Die chinesische Führung ist froh darüber, dass ihr mit Angela Merkel ein bekanntes Gesicht erhalten bleibt. Aus den Berichten der amtlichen Nachrichtenagentur Xinhua sprach aber auch Besorgnis über die Trends beim wichtigen Verbündeten Deutschland. Zwar habe Chinas verlässliche Partnerin gewonnen. Doch die rechtsextreme AfD sei »überraschend« drittstärkste Kraft im Bundestag geworden. Die wachsende Ungleichheit zwischen Arm und Reich und zwischen starken und schwachen Regionen hätten zur Unzufriedenheit beigetragen, ebenso wie die Frage nach dem Umgang mit Flüchtlingen.

Das Nachrichtenportal Sina.com sah vor allem das gesamteuropäische Bild: »Macron behält mit Merkel eine verlässliche Verbündete beim Erhalt der Eurozone.« Der landesweite Staatssender CCTV Xinwen sprach von »Merkel 4.0« in Anlehnung an »Industrie 4.0«, also die Digitalisierungsstrategie, die China vor allem mit Deutschland zusammen vorantreibt. Kanzlerin Merkel sei für die Deutschen ein Rettungsschirm vor den Gefahren der Welt gewesen, doch nun fühlten sie sich nicht mehr ausreichend von ihr beschützt, so die Analyse. Im großen Regionalsender Hubei Satellite TV hieß es dagegen bei Experten, die Deutschen hätten wieder Merkel gewählt, weil sie wenig Alternativen gesehen haben. »Schulz kennt sich mit der EU aus, aber die Leute trauen ihm keine große Wirtschaftskompetenz zu«, sagte Cui Hongjian vom China Institute of International Studies in Peking.
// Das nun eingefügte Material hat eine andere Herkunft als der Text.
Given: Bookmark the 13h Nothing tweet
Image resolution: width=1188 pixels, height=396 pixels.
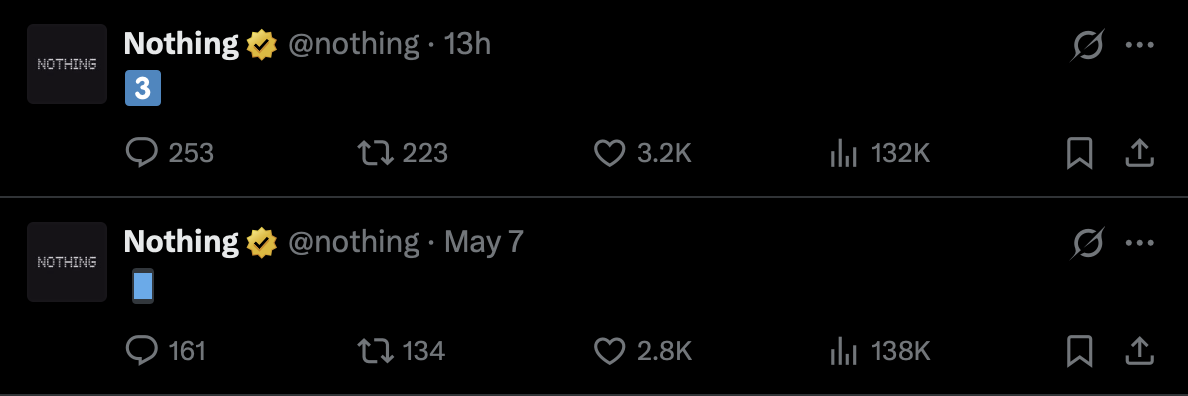Looking at the screenshot, I should (1080, 154).
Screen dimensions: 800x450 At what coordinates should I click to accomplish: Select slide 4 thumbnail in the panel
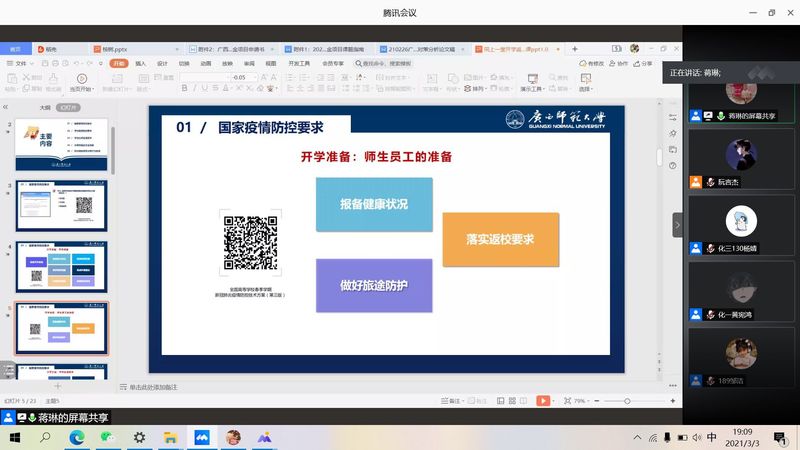point(63,266)
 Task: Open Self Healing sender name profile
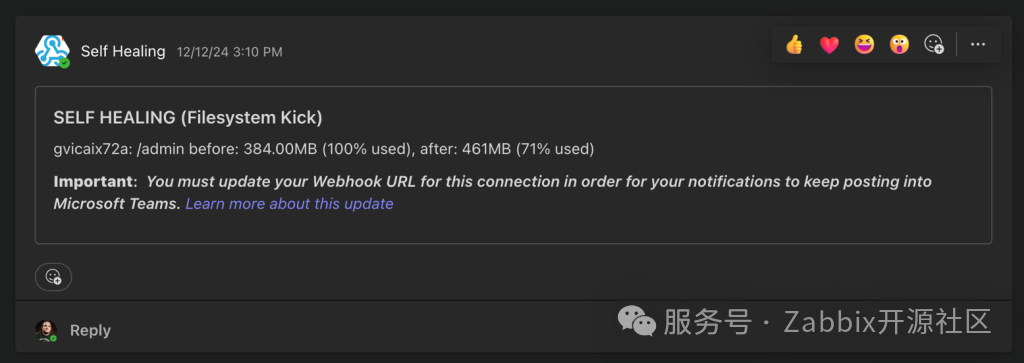click(x=123, y=52)
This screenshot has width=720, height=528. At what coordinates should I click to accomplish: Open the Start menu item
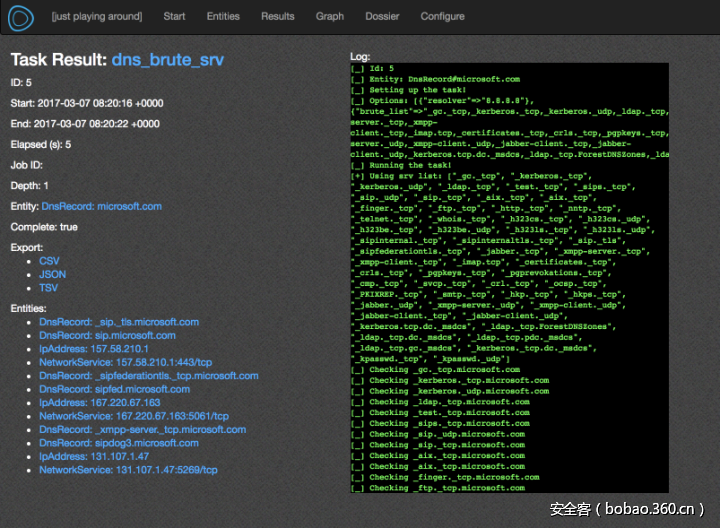[x=174, y=16]
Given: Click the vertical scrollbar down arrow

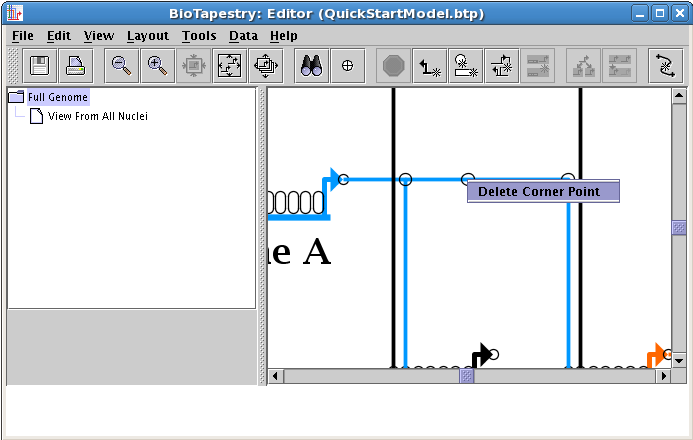Looking at the screenshot, I should 680,360.
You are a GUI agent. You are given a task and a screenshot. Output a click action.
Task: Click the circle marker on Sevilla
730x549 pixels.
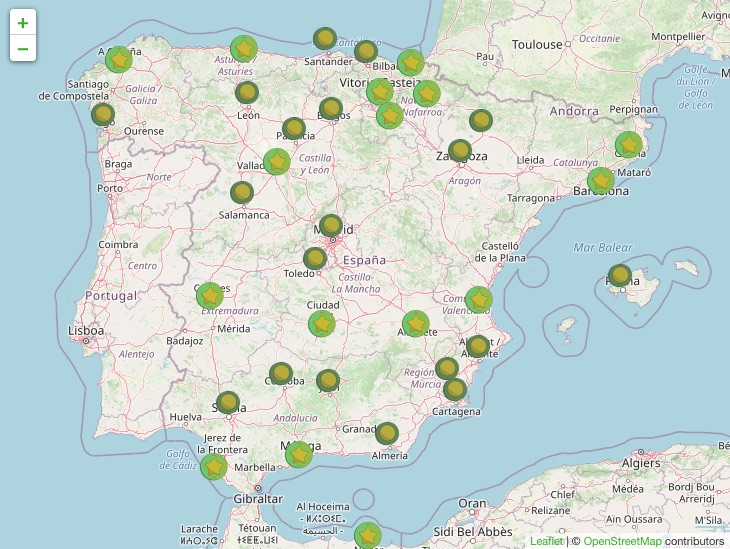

Der Sender berichtete auch über das Erstarken der AfD in den vergangenen fünf Jahren. Die Journalisten unterschieden dabei zwischen den wirtschaftspolitischen Positionen der Partei und ihrer gesellschaftspolitischen Haltung. Ökonomisch gesehen gebe es einen Gegensatz zwischen offenen Märkten, für die Merkel stehe, und größerem Protektionismus, was das Anliegen der Protestpartei sei. Außerdem seien viele Deutsche verängstigt vom Zuzug der Flüchtlinge, den Kanzlerin Merkel zu verantworten habe; sie suchten nun bei der AfD größere Sicherheit. In China ist man sich sicher: Die deutsche Demokratie tritt in eine neue Phase ein. »Es haben sich mit dieser Wahl ganz neue Kampflinien eröffnet«, sagt Cui Hongjian. »Langfristig müssen sich die etablierten Parteien auf die Veränderung einstellen.«

Auch die linksliberale Zeitung »Asahi« aus Tokio hält die Flüchtlingsfrage für den Schlüssel zum Verständnis der deutschen Bundestagswahl. Sie sieht jetzt zwei mögliche Szenarien: Die CDU könnte unter dem Einfluss ihrer Stimmenverluste an die AfD nach rechts rücken und die Tür für Flüchtlinge und Einwanderung wieder schließen. Oder sie könnte im Verein mit den Grünen und der FDP, die beide den Zuzug befürworteten, noch konsequenter »liberal werden«. Japanische Medien erkennen zudem Parallelen zur Politik im eigenen Land. In Tokio gründet gerade die populäre Stadtchefin Yuriko Koike eine neue Partei - die patriotisch-ultrakonservative »Hoffnungspartei«. Sie gilt als scharfer Angriff auf den amtierenden Regierungschef Shinzo Abe und seine Liberaldemokraten.